Latest News & Development in the Australia Online Grocery Market

May 2025: Woolworths announced the development of its Heathwood Customer Fulfilment Centre in Brisbane using Witron automation technology, expanding its network of automated CFCs, while having earlier opened a AUD 60 million fulfilment hub in Adelaide joining its network of seven CFCs across Australia.

March 2025: Woolworths implemented an AI-enabled produce grading system at its Sydney fulfilment facility to support automated quality verification for home delivery orders, while Amazon’s Melbourne sort centre received zero-carbon certification, advancing sustainability in online grocery logistics.

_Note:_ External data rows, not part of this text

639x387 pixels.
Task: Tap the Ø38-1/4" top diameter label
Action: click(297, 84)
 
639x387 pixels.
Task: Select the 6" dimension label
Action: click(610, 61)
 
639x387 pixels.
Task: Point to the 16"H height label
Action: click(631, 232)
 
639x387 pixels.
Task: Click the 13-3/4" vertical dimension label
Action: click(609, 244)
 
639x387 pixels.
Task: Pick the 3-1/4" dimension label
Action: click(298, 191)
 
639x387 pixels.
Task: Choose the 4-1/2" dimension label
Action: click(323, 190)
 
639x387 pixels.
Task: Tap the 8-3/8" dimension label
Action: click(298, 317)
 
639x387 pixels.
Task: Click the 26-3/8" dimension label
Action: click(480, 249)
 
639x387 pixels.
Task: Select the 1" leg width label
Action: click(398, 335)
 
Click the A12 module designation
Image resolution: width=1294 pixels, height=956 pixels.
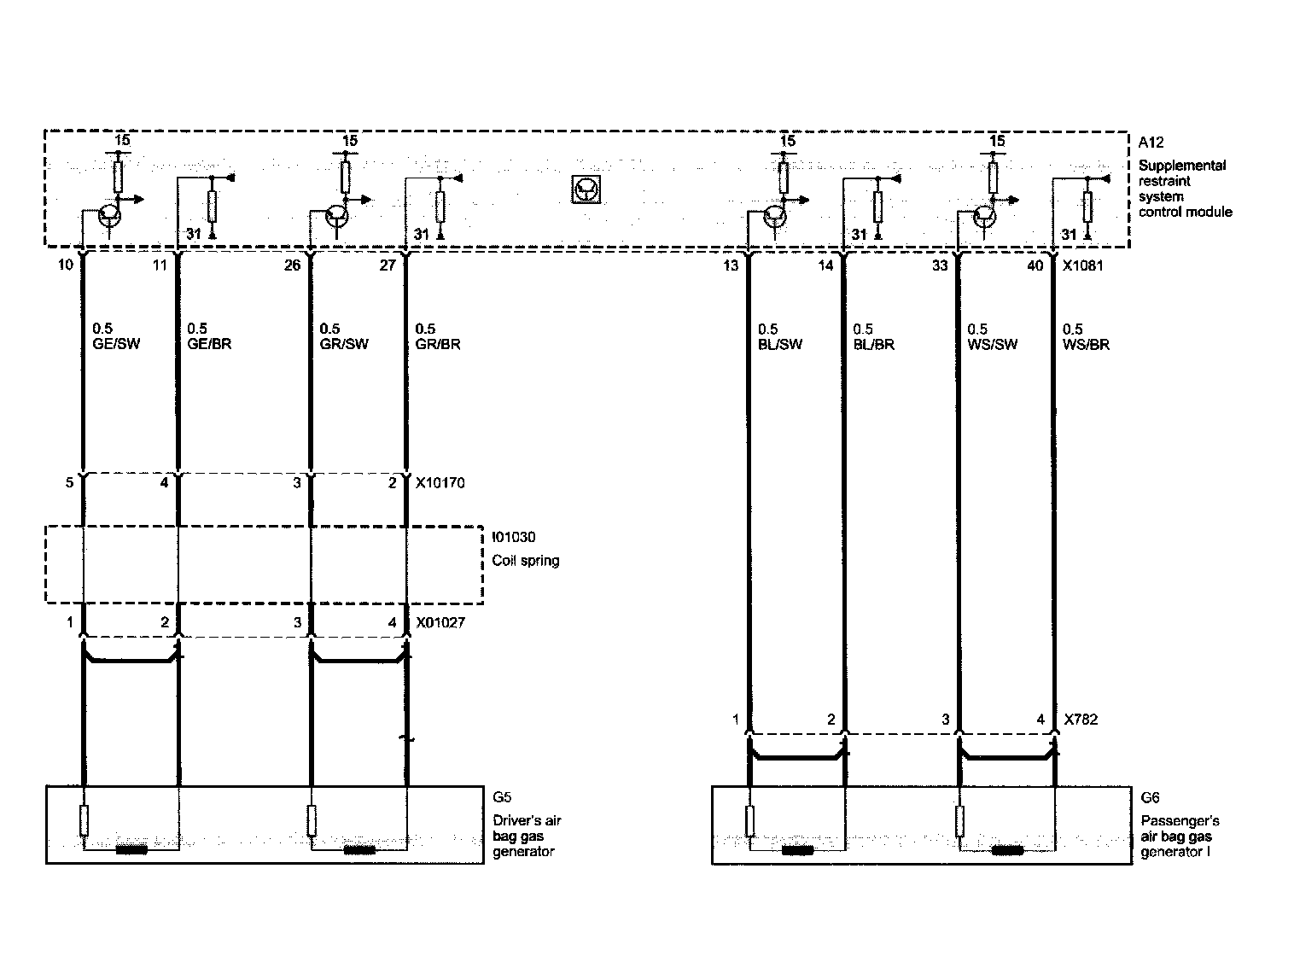click(x=1151, y=143)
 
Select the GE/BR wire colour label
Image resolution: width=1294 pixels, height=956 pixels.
click(x=208, y=345)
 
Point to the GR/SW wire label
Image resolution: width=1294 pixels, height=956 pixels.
click(x=343, y=345)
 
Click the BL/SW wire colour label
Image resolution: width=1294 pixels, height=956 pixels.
click(x=779, y=345)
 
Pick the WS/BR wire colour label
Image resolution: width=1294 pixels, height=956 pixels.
click(x=1087, y=345)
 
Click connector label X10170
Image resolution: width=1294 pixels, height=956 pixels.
click(x=440, y=483)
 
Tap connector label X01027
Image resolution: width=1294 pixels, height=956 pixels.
click(x=440, y=623)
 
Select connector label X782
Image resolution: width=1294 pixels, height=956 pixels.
click(x=1081, y=720)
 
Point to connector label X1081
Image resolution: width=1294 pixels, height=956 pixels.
click(x=1082, y=265)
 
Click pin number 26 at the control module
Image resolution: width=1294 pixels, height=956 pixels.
click(x=293, y=265)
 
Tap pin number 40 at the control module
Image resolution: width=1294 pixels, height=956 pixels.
click(x=1035, y=265)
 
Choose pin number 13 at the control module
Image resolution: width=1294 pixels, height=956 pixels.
click(x=731, y=265)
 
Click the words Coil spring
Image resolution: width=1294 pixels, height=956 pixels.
click(x=526, y=561)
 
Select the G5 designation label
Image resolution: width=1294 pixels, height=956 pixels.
click(x=502, y=797)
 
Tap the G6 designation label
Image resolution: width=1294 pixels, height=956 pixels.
click(x=1150, y=797)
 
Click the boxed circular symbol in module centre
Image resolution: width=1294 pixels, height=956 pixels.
click(x=586, y=189)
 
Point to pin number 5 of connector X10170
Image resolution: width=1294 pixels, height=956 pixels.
click(x=69, y=483)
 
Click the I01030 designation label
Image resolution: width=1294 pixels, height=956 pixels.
click(x=515, y=538)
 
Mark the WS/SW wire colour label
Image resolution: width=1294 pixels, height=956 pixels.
click(x=992, y=345)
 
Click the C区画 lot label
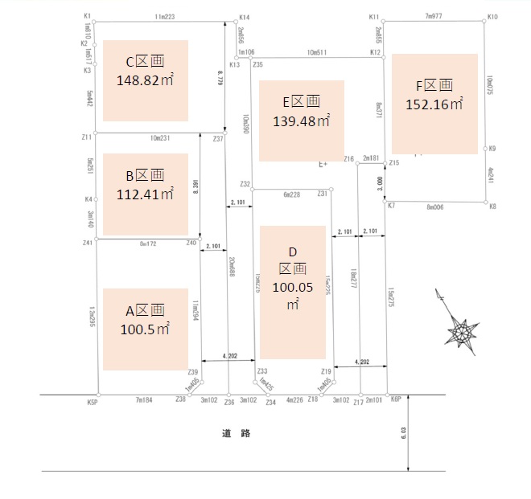(x=146, y=62)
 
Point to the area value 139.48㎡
(x=302, y=121)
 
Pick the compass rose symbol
(x=462, y=329)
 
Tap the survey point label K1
(x=87, y=16)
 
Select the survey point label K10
(x=492, y=16)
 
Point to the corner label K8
(x=492, y=207)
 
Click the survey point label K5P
(x=92, y=401)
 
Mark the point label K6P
(x=395, y=399)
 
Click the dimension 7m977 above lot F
(x=436, y=16)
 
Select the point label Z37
(x=218, y=139)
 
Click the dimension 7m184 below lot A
(x=144, y=400)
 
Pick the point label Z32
(x=245, y=184)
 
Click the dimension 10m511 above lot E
(x=317, y=52)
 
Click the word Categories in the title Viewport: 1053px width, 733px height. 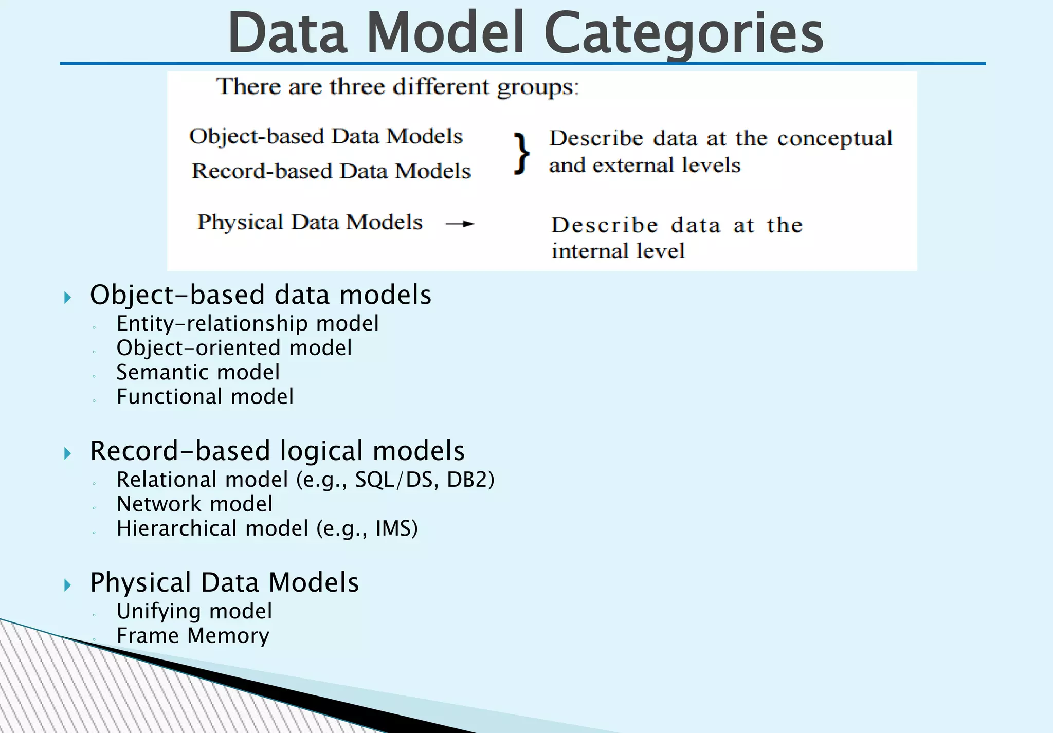click(x=683, y=33)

February 2025: Coles launched a Perth express delivery pilot targeting 60-minute delivery windows, demonstrating the shift toward sub-hour grocery fulfilment as the retailer continues to expand its online service capabilities across Australian cities.

December 2024: Amazon Fresh extended to 47 additional Sydney suburbs, while Coles commissioned its Witron-powered automated facility in Truganina, Victoria, in October 2024, unlocking capacity for tens of thousands of automated daily order picks at substantially reduced operational cost.

2024-2025: Amazon partnered with Harris Farm Markets to offer fresh local products through its platform, with Harris Farm fulfilling orders from stores and Amazon Flex handling last-mile delivery, while Coles partnered with Uber Eats (December 2025) to expand 50%+ of Coles items for on-demand delivery.